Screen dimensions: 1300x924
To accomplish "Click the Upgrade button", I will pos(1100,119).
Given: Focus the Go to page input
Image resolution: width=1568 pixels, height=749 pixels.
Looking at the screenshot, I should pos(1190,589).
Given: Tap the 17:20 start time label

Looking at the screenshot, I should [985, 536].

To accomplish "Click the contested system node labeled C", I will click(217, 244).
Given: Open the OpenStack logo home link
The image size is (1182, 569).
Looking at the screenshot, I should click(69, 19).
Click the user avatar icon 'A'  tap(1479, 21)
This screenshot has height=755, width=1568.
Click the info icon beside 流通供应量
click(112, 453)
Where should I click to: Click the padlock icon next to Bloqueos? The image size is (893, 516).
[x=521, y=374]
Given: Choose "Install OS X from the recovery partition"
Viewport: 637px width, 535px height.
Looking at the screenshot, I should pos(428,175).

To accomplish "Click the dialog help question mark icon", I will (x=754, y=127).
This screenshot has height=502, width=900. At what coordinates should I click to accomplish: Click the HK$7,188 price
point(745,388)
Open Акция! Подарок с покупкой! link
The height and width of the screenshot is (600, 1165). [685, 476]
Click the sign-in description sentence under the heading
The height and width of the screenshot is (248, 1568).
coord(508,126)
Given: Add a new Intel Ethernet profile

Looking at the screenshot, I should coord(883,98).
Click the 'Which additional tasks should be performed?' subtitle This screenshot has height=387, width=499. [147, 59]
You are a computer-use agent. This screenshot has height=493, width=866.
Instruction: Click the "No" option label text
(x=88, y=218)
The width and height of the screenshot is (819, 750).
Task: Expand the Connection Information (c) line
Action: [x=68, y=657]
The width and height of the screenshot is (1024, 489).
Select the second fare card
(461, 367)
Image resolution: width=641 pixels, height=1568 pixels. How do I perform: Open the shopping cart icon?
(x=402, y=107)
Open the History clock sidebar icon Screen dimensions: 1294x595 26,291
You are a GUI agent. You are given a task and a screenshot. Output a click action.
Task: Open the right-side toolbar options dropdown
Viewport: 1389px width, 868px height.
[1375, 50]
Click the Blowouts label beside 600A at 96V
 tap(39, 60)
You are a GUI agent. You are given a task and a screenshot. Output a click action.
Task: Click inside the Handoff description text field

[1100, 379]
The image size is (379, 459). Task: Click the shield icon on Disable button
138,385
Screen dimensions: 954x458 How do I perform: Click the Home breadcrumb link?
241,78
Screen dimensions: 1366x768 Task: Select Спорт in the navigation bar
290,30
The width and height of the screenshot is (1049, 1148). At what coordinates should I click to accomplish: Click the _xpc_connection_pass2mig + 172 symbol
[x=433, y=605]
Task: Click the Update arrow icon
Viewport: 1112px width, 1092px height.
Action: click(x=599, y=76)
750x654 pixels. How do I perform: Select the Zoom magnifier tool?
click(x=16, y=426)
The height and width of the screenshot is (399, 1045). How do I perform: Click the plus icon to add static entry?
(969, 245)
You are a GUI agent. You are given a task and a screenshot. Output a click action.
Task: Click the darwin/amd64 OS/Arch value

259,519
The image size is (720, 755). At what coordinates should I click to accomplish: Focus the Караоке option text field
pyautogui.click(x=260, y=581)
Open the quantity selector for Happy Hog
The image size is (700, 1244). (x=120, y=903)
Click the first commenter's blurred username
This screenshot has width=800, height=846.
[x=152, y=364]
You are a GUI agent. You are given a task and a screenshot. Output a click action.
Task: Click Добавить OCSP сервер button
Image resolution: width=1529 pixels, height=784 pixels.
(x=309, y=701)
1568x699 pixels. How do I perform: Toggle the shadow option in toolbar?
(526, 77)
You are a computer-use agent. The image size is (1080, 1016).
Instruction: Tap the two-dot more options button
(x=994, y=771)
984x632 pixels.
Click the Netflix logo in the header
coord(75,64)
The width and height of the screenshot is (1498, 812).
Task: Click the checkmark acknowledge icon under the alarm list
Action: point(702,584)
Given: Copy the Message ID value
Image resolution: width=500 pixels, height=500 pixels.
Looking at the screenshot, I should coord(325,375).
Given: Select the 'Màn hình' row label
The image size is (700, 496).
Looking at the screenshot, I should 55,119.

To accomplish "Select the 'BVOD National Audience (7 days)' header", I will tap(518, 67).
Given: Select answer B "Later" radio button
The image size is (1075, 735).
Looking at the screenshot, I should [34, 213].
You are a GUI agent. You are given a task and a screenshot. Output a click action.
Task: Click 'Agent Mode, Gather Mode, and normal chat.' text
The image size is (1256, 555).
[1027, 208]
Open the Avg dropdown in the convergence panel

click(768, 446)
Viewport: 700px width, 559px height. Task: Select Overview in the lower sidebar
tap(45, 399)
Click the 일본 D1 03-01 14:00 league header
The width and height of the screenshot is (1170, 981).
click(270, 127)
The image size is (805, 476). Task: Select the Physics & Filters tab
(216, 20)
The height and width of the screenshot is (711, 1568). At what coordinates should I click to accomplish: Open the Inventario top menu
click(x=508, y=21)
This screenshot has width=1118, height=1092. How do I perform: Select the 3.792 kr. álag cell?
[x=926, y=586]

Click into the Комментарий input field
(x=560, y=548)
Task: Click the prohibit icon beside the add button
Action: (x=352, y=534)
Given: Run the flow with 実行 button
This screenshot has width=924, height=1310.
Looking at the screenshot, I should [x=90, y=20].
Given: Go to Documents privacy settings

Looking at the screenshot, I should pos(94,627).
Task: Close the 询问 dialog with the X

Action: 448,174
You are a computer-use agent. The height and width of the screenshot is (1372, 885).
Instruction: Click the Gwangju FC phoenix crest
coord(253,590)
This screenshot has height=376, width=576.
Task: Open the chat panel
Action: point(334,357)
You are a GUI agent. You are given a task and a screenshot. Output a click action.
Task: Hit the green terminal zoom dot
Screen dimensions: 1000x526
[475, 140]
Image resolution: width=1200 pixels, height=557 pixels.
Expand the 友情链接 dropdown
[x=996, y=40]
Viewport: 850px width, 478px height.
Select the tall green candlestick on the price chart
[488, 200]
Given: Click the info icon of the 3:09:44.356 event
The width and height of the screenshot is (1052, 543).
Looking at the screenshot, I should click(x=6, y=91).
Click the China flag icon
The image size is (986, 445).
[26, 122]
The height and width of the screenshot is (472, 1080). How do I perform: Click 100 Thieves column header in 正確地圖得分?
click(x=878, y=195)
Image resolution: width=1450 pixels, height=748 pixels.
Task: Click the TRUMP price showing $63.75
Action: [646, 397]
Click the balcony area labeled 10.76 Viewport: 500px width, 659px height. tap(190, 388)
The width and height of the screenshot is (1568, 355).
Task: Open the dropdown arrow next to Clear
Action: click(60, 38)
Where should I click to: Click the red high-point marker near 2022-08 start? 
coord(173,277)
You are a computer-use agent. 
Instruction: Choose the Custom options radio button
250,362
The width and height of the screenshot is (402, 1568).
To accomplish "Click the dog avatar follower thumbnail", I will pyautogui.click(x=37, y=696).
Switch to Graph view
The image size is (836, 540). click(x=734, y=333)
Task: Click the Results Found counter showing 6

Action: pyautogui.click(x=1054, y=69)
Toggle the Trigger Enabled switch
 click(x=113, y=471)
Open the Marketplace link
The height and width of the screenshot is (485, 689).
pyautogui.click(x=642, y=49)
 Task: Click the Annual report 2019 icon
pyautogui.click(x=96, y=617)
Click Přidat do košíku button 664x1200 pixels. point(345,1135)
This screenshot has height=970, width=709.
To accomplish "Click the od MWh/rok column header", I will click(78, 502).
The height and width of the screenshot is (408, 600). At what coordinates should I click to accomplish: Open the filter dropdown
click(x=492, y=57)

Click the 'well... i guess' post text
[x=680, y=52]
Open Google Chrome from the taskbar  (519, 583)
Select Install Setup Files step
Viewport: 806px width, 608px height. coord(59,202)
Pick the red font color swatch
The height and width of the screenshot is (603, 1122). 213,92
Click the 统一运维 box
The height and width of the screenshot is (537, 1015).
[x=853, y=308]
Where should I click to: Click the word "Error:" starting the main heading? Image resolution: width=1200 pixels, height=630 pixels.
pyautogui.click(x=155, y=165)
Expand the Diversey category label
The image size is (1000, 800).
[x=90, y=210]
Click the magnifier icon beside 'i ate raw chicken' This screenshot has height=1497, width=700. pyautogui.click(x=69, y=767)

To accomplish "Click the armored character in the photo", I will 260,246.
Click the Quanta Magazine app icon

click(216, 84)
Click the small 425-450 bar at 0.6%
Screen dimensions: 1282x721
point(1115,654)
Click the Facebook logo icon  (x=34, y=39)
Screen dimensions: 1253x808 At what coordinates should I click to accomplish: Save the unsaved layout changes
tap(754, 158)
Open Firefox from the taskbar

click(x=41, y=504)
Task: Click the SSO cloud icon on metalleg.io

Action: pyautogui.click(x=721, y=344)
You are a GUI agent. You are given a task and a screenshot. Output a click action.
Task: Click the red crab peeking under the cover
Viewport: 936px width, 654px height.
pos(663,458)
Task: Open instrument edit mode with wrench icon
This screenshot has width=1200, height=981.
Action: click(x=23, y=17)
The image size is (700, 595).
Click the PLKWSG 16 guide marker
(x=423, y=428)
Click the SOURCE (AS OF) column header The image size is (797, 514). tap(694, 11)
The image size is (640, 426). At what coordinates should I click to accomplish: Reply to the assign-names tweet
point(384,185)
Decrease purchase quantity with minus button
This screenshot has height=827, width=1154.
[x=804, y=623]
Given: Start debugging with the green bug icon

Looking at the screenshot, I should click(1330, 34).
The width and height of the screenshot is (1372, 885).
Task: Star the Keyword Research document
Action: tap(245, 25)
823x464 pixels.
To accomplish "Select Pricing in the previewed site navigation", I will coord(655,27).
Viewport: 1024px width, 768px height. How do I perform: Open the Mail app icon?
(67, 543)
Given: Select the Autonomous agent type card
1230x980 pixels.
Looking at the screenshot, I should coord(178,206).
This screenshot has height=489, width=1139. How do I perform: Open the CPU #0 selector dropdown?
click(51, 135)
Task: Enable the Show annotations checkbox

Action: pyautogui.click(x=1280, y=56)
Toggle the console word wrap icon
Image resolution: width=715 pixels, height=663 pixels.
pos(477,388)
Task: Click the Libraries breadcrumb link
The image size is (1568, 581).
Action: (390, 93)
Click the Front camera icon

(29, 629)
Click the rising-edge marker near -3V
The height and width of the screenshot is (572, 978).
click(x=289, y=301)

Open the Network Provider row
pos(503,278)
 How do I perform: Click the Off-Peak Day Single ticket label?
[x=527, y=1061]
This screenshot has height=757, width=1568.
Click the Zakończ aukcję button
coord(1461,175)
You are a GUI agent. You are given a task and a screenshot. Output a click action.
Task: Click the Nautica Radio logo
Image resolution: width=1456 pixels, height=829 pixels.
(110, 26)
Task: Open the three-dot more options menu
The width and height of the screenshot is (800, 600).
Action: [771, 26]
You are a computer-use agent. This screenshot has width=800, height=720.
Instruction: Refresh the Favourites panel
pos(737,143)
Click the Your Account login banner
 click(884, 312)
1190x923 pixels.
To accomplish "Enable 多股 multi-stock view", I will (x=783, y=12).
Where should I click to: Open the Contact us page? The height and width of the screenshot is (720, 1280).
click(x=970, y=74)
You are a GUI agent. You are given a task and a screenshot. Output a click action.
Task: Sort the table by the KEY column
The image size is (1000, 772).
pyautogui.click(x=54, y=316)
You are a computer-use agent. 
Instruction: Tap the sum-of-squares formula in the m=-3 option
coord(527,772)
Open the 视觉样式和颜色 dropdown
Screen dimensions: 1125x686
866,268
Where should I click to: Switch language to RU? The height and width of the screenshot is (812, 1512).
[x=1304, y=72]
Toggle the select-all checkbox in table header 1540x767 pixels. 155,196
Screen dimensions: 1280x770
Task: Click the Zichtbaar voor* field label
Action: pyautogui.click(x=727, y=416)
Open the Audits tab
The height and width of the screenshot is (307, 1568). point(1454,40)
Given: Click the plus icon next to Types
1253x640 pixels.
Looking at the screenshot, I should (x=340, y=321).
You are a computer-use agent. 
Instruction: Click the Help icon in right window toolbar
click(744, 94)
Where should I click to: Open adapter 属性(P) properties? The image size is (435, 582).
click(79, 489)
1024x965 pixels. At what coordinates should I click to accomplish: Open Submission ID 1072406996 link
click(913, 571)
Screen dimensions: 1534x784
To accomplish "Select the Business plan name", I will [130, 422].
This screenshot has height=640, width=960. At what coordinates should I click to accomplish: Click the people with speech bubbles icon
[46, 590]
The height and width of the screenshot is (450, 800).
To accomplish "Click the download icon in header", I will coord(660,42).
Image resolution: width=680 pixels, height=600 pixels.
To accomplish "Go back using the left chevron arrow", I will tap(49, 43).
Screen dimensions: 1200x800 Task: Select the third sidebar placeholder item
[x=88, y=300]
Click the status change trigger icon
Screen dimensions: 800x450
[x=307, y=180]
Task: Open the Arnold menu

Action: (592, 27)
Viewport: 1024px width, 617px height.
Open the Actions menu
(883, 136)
####
Task item. All lines above from the one with "Given: Tap the 17:20 start time label" to the one with "has height=493, width=866.", inclusive, should be copied exactly, and no other lines.

Response.
Given: Tap the 17:20 start time label

Looking at the screenshot, I should [985, 536].

To accomplish "Click the contested system node labeled C", I will click(217, 244).
Given: Open the OpenStack logo home link
The image size is (1182, 569).
Looking at the screenshot, I should click(69, 19).
Click the user avatar icon 'A'  tap(1479, 21)
This screenshot has height=755, width=1568.
Click the info icon beside 流通供应量
click(112, 453)
Where should I click to: Click the padlock icon next to Bloqueos? The image size is (893, 516).
[x=521, y=374]
Given: Choose "Install OS X from the recovery partition"
Viewport: 637px width, 535px height.
Looking at the screenshot, I should pos(428,175).

To accomplish "Click the dialog help question mark icon", I will (x=754, y=127).
This screenshot has height=502, width=900. At what coordinates should I click to accomplish: Click the HK$7,188 price
point(745,388)
Open Акция! Подарок с покупкой! link
The height and width of the screenshot is (600, 1165). [685, 476]
Click the sign-in description sentence under the heading
The height and width of the screenshot is (248, 1568).
coord(508,126)
Given: Add a new Intel Ethernet profile

Looking at the screenshot, I should coord(883,98).
Click the 'Which additional tasks should be performed?' subtitle This screenshot has height=387, width=499. [147, 59]
You are a computer-use agent. This screenshot has height=493, width=866.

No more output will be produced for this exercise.